(Data records)

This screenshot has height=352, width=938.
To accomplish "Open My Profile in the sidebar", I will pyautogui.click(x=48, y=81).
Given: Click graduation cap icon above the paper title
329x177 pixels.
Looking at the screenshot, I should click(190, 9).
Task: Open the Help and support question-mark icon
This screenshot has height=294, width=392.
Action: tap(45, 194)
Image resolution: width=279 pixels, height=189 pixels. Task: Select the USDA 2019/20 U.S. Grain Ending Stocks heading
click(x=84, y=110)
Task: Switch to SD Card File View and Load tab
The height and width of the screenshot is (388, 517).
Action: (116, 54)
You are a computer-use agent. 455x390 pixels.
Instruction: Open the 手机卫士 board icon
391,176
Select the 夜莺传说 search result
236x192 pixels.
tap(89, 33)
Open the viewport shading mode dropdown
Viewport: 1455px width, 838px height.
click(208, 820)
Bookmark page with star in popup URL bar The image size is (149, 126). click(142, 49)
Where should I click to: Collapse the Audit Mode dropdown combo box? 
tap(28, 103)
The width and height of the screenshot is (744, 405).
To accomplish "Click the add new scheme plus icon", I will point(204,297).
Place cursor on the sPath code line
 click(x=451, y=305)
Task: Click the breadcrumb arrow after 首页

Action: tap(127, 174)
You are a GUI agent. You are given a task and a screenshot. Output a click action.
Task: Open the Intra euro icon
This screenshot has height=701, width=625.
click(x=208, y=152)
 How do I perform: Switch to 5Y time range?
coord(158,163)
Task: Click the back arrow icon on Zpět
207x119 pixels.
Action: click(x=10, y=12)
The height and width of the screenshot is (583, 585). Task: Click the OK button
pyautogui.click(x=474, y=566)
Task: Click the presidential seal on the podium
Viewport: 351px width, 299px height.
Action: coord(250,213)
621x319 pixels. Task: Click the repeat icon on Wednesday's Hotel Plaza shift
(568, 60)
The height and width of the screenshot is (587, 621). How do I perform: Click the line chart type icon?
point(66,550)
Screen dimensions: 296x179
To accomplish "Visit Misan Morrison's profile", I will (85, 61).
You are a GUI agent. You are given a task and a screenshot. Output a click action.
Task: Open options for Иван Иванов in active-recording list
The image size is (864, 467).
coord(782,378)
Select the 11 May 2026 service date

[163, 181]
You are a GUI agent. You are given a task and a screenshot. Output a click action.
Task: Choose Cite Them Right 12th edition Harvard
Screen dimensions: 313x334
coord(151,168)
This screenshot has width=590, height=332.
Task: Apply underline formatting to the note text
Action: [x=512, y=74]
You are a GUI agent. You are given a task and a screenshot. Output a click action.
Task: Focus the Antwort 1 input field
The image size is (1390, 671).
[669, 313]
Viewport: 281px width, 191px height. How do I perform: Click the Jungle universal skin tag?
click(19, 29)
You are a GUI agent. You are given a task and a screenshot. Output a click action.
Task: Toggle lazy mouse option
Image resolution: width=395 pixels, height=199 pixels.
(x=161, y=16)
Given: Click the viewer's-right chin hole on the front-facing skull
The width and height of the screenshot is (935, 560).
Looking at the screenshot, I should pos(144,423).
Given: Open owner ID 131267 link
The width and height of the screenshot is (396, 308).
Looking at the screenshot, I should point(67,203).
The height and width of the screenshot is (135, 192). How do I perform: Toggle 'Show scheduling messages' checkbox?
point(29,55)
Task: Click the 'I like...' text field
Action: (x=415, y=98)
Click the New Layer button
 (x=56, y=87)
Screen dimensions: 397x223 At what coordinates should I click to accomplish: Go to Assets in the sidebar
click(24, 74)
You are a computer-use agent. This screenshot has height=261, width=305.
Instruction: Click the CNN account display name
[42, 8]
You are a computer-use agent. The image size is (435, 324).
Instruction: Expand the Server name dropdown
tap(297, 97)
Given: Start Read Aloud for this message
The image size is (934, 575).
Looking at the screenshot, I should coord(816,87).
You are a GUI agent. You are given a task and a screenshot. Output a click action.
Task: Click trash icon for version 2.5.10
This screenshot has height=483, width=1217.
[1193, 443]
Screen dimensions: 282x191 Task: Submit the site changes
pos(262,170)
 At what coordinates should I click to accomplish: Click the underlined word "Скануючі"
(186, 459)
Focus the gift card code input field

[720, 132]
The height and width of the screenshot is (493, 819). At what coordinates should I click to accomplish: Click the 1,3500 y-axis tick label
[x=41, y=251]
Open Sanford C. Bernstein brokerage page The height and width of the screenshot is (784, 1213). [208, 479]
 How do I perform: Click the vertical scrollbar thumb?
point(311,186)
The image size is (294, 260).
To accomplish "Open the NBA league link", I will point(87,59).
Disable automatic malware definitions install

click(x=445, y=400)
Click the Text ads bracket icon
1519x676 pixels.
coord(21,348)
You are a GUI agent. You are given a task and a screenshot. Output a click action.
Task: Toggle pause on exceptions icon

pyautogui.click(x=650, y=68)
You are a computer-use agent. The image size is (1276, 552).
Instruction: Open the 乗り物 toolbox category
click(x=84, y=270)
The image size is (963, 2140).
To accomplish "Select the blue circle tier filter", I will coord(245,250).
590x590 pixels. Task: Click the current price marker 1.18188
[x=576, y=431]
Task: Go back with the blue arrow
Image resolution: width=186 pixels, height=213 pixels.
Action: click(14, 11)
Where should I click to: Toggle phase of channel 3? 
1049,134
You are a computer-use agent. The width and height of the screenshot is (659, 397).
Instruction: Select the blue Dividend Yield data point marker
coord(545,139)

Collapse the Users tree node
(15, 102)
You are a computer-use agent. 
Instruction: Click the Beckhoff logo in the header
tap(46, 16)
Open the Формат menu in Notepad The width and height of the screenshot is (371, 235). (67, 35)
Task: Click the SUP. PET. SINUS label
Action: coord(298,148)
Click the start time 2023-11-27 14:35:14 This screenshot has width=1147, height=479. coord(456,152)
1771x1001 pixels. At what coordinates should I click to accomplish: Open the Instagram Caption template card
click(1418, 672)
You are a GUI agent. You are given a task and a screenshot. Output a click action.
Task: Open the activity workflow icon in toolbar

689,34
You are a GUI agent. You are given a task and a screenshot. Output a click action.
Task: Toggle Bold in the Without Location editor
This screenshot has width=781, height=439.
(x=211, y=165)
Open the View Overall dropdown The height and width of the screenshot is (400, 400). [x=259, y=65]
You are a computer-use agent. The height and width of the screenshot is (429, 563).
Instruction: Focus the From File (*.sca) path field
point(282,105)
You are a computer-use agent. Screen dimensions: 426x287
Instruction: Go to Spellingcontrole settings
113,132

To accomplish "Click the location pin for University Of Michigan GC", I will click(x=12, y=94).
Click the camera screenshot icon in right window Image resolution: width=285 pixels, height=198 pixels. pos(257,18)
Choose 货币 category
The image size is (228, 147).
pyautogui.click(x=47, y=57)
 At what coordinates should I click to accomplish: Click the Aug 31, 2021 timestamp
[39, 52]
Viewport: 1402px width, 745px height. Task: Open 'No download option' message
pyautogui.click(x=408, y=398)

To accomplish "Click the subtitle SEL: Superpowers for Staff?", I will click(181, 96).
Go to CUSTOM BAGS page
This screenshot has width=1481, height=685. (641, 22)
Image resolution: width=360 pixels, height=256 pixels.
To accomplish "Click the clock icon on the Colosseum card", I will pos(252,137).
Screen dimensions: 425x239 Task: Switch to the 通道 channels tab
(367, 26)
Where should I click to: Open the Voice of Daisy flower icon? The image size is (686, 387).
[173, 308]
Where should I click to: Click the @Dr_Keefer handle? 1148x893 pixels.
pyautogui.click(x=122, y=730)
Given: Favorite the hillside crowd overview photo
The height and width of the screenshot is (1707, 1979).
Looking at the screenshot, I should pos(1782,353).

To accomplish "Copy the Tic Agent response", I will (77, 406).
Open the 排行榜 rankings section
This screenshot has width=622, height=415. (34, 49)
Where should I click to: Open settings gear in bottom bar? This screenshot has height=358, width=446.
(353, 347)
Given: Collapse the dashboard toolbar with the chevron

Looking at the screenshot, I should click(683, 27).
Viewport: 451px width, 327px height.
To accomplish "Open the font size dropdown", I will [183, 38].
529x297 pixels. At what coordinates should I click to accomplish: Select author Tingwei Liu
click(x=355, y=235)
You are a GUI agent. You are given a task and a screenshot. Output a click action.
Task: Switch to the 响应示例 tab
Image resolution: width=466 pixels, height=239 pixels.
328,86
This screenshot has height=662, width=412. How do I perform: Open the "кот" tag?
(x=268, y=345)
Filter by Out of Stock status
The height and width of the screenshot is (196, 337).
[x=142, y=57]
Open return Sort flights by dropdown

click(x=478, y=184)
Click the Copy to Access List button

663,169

(End Data records)

- [Work required]
Quote exactly the line containing "Image resolution: width=360" and every later line through the end of the listing, and no other lines.

- [Problem solution]
Image resolution: width=360 pixels, height=256 pixels.
To accomplish "Click the clock icon on the Colosseum card", I will pos(252,137).
Screen dimensions: 425x239 Task: Switch to the 通道 channels tab
(367, 26)
Where should I click to: Open the Voice of Daisy flower icon? The image size is (686, 387).
[173, 308]
Where should I click to: Click the @Dr_Keefer handle? 1148x893 pixels.
pyautogui.click(x=122, y=730)
Given: Favorite the hillside crowd overview photo
The height and width of the screenshot is (1707, 1979).
Looking at the screenshot, I should pos(1782,353).

To accomplish "Copy the Tic Agent response", I will (77, 406).
Open the 排行榜 rankings section
This screenshot has width=622, height=415. (34, 49)
Where should I click to: Open settings gear in bottom bar? This screenshot has height=358, width=446.
(353, 347)
Given: Collapse the dashboard toolbar with the chevron

Looking at the screenshot, I should click(683, 27).
Viewport: 451px width, 327px height.
To accomplish "Open the font size dropdown", I will [183, 38].
529x297 pixels. At what coordinates should I click to accomplish: Select author Tingwei Liu
click(x=355, y=235)
You are a GUI agent. You are given a task and a screenshot. Output a click action.
Task: Switch to the 响应示例 tab
Image resolution: width=466 pixels, height=239 pixels.
328,86
This screenshot has height=662, width=412. How do I perform: Open the "кот" tag?
(x=268, y=345)
Filter by Out of Stock status
The height and width of the screenshot is (196, 337).
[x=142, y=57]
Open return Sort flights by dropdown

click(x=478, y=184)
Click the Copy to Access List button

663,169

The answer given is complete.